Пошлая фраза о том, что человек продает душу дьяволу, имела здесь вполне
реальный смысл. Правда, Голливуд превращал в латунь всего лишь медь и цинк,
так что далеко не все громкие сетования, раздававшиеся по этому поводу, были
обоснованы.
Мы сидели на песчаном пляже в Санта-Монике. Тихий океан катил свои
серо-зеленые волны у наших ног. Рядом с нами пищали детишки, а позади, в
дощатой закусочной, варили омаров. Начинающие актеры с независимым видом
вышагивали по пляжу в надежде, что их "откроет" какой-нибудь talentscout(1)
или помощник режиссера. Официантки во всех ресторанах и кафе также ждали
своего часа, а пока что потребляли тонны румян и помады, ходили в
обтягивающих брючках и коротких юбках. И вообще атмосфера здесь была, как в
игорном доме, где каждый лихорадочно мечтает сорвать банк - получить роль в
фильме.
- Танненбаум? - спросил я с некоторым сомнением и воззрился па субъекта в
клетчатом пиджаке, который стоял против солнца, заслоняя мне океан.
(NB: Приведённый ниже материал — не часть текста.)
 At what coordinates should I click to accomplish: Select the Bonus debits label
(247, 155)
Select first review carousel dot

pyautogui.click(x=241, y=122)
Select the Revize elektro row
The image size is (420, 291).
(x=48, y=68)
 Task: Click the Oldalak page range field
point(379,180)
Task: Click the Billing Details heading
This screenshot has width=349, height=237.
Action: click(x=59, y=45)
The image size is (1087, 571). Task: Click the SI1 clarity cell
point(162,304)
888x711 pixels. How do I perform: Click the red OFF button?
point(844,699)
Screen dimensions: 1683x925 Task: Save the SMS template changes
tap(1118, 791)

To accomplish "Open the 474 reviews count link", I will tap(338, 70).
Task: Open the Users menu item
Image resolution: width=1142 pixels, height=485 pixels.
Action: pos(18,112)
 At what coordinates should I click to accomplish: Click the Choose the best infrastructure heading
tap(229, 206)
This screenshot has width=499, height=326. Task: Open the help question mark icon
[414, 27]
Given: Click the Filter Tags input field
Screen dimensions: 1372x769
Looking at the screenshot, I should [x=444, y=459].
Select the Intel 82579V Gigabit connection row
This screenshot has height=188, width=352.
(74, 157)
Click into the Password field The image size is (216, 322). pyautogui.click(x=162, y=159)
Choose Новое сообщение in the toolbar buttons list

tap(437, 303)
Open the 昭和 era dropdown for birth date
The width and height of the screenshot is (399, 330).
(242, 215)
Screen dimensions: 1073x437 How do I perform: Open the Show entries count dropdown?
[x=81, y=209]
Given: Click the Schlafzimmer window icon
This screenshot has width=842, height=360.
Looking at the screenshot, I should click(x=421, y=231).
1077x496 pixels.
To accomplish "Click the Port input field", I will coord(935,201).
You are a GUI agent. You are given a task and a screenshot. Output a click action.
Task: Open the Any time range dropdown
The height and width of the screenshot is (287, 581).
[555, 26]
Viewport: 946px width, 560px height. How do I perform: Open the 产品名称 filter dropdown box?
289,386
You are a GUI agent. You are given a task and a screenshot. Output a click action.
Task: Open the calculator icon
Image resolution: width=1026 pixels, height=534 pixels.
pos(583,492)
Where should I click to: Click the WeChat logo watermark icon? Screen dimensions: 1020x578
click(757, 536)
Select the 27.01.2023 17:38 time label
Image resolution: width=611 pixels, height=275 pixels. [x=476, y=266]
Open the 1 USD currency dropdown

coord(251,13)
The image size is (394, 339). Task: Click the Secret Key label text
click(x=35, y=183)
-----------------------------------------(1) Искатель талантов (англ.) -
специальная должность в кинопромышленности США. [306]
- Собственной персоной, - с достоинством ответил исполнитель ролей
нацистских фюреров. - Вы живете в "Садах Аллаха"? Не так ли?
- Откуда вы знаете?
- Это - прибежище всех актеров-эмигрантов.
- Черт побери! А я-то думал, что избавился, наконец, от эмигрантов. И вы
там поселились?
- Я въехал туда сегодня в полдень.
- Сегодня в полдень! Стало быть, два часа назад. И уже разгуливаете по
берегу Тихого океана без галстука, с яркокрасным шелковым платком вокруг шеи
и в клетчатом желтом спортивном пиджаке. Вот это я понимаю!
- Не люблю терять время! Я вижу, вы здесь со Скоттом.
- Вы и с ним знакомы?
- Конечно. Я ведь уже был в Голливуде дважды. Первый раз играл шарфюрера,
второй - штурмшарфюрера.
- Вы делаете головокружительную карьеру. Теперь вы, по-моему, уже
штурмбаннфюрер?
- Группенфюрер.
- Съемки уже начались? - спросил Скотт.
- Нет еще. Приступаем на следующей неделе. Сейчас у нас идет примерка
костюмов.
"Примерка костюмов!" - повторил я про себя. То, о чем я боялся думать,
то, что тщетно хотел изгнать из своих снов, обернулось здесь маскарадом. Я
не сводил глаз с Танненбаума, и меня вдруг охватило ощущение небывалой
легкости. Передо мной была серебристо-серая поверхность океана, волны из
ртути и свинца, теснившиеся к горизонту, и этот смешной человечек, для
которого мировая катастрофа обернулась примеркой костюмов, гримом и
киносценариями. И мне показалось, будто сплошные тяжелые тучи над моей
головой разорвались. Может быть, подумал я, может быть, существует и такое
состояние, когда все пережитое перестаешь воспринимать всерьез. Я даже не
мечтаю, чтобы для меня это свелось к примерке костюмов и к кинофильмам, -
пусть хотя бы перестанет висеть надо мной, [307] подобно гигантскому
глетчеру, который в любую секунду может обрушиться и похоронить меня подо
льдом.
- Когда вы оттуда уехали, Танненбаум? - спросил я.
- В тридцать четвертом.
Я собирался еще многое спросить, но вовремя одумался. Мне хотелось
узнать, потерял ли он близких - каких-нибудь родственников, которых не
выпустили из Германии или сразу уничтожили... Скорее всего так и было, но об
этом не полагалось спрашивать. Да и знать я хотел это только для того, чтобы
представить себе, как он сумел все преодолеть, чтобы изображать теперь без
душевного надрыва людей, которые были убийцами его близких. Впрочем,
необходимости в этом не было. Уже самый факт, что он их играл, делал мои
вопросы излишними.
- Я рад вас видеть, Танненбаум, - сказал я.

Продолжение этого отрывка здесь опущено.